Pasamos el día visitando lo más emblemático de Londres, el Big Ben, el Palacio de Buckingham, Trafalgar Square, la calle Baker Street y un sinfín de sitios más. Lo mejor era que tenía fotos de este fantástico día. Parecíamos una pareja de novios enamorados, en todas salíamos sonrientes, en algunas incluso, riéndonos a carcajadas de las caras que poníamos para hacernos las fotos.
De regreso a York, Lucca se quedó dormido con la cabeza apoyada en mi hombro y la sonrisa se negaba a irse de mi rostro. Aproveché ese momento en el que no miraba, para volver a ver nuestras fotos. Mi preferida era la que nos sacamos en Trafalgar Square, él me abrazaba por detrás y pusimos caras de estúpidos, pero la cámara captó el momento de después, en el que nos miramos a los ojos y nos reíamos abiertamente, con uno de los grandes leones de la plaza detrás. «Esta la pienso enmarcar», me dije a mí misma.
―¿Te apetece empezar a ver la serie ahora? ―preguntó Lucca al bajarnos en nuestra parada.
―Es un poco tarde ―respondí mirando el reloj―. ¿Lo dejamos para mañana? Hoy no voy a ser capaz de ver ni medio capítulo.
―¿Podemos cenar juntos? No tengo ganas de regresar a mi casa. ―«Has conseguido que no tenga ansias por volver a mi país. Por estar contigo, sería capaz de quedarme aquí para siempre». Antes, por culpa de la emoción no le presté mucha atención a sus palabras, al pensarlas de nuevo, me di cuenta de que algo le pasaba.
―¿Qué ocurre, Lucca? ―pregunté, dirigiéndolo a un banco cerca de la estación―. Antes me dijiste que ansiabas volver a Italia y ahora no quieres volver a tu casa. ―Le agarré la mano intentando transmitirle seguridad, que supiera que podía contar conmigo―. Puedes decírmelo, confía en mí.
―Cuando apenas contaba con diez años, mis padres se divorciaron. Lo peor es que mi madre, por joder a mi padre, ha estado viajando por el mundo y así evita que estemos mucho tiempo juntos. No es consciente que, por su despecho, a quien realmente perjudica es a su propio hijo, hasta tal punto que deseo cumplir la mayoría de edad para regresar a casa, con mi padre. Hablamos todos los días sin que ella lo sepa e intentamos ser fuerte y aguantar hasta que sea mayor, pero es duro. Después del divorcio, mi madre ha estado con los peores tipos que te puedas encontrar, cuando los deja se va a otro país y vuelta a empezar. Aquí es donde más ha durado sin pareja, espero que siga así, y es donde más ganas he tenido de quedarme. Cada año he estado en distintos colegios y he evitado hacer amigos, entonces llegué a York. No puedo explicar la razón, pero quería quedarme y conocer a la gente de mi clase. Aunque ahora no tenga novio, no puedo perdonarle los últimos siete años de mi vida, no quiero hablar con ella porque sé que acabaré recriminándole la mala vida que me ha dado. Prefiero seguir así, evitándola hasta que pueda decidir por mí mismo.

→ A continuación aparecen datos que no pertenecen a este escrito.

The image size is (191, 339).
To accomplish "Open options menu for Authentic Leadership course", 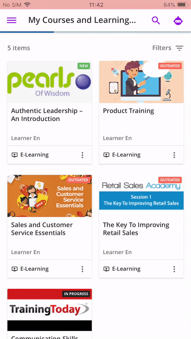I will (x=82, y=155).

―Ha tenido que ser horrible vivir con la maleta a cuesta y viendo a tu madre con toda clase de hombres. Si te sirve de consuelo no pienso separarme de ti ―le dije con una pequeña sonrisa para animarlo―. Me gustaría poder decir algo más reconfortante, pero no creo que nada de lo que diga pueda consolarte.
―No tienes por qué decir nada, estar aquí me reconforta más de lo que crees. ―Me dio un beso en la nariz y mi corazón voló de alegría. Ese gesto cariñoso consiguió que me enamorara más de él.
―He de volver a casa, mis padres se van a preocupar si tardo más tiempo.
―¿Nos vemos mañana?
―¿Te cuelas por mi ventana y pasamos el día tumbados para ver a mi adorable Mr. Darcy?
―No te olvides dejar la ventana abierta.
―Permanecerá abierta el resto de mi vida.
Me quedé dormida con una sonrisa en los labios, recordando el día que habíamos pasado y con ganas de que llegara el siguiente. Iba a pasar todo el domingo a su lado, de nuevo, jamás creí que algo así me pudiera suceder, pero estaba pasando y no podía estar más feliz.